>>>>

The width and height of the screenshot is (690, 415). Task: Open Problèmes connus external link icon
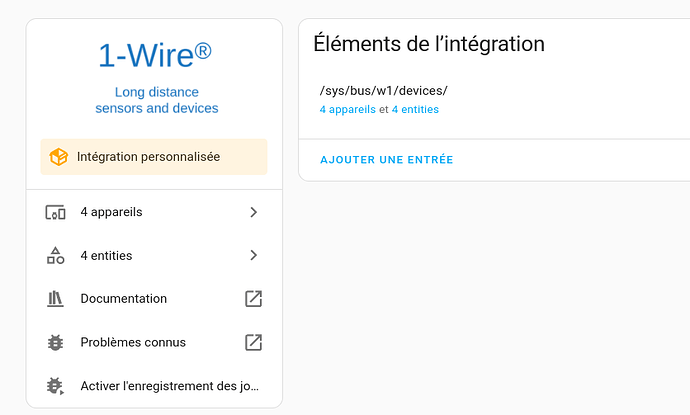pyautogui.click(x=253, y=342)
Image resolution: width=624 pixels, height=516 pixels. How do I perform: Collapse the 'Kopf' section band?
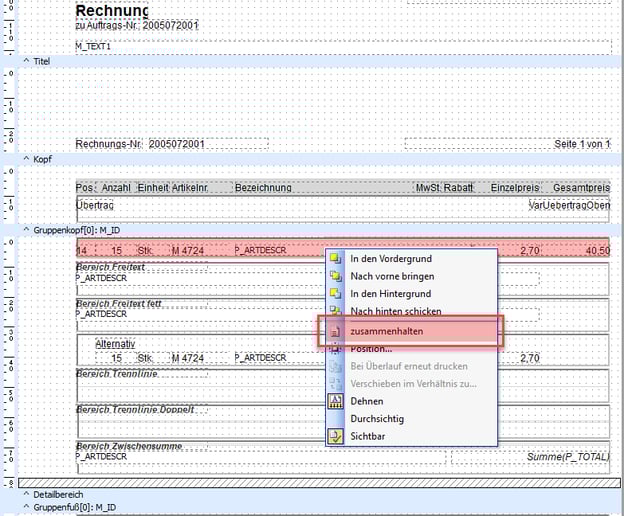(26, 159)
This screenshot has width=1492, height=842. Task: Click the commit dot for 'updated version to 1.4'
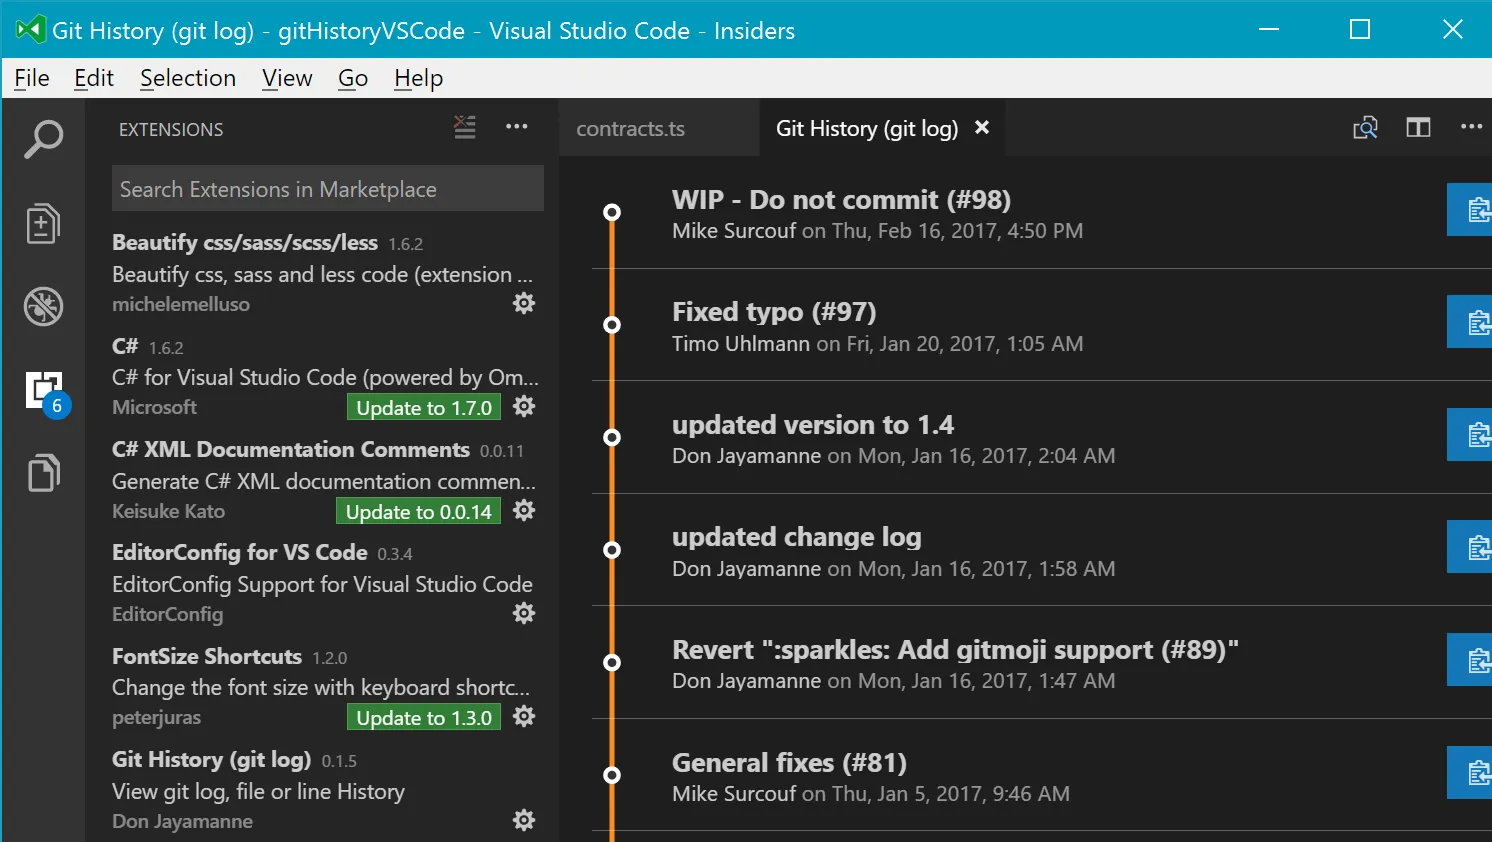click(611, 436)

<<<<

→ Directions:
Skip the pictures; extract only the lines from the line with "This screenshot has" through the final line of the material, exactly as they appear.

→ Output:
This screenshot has width=1492, height=842. Task: Click the commit dot for 'updated version to 1.4'
click(611, 436)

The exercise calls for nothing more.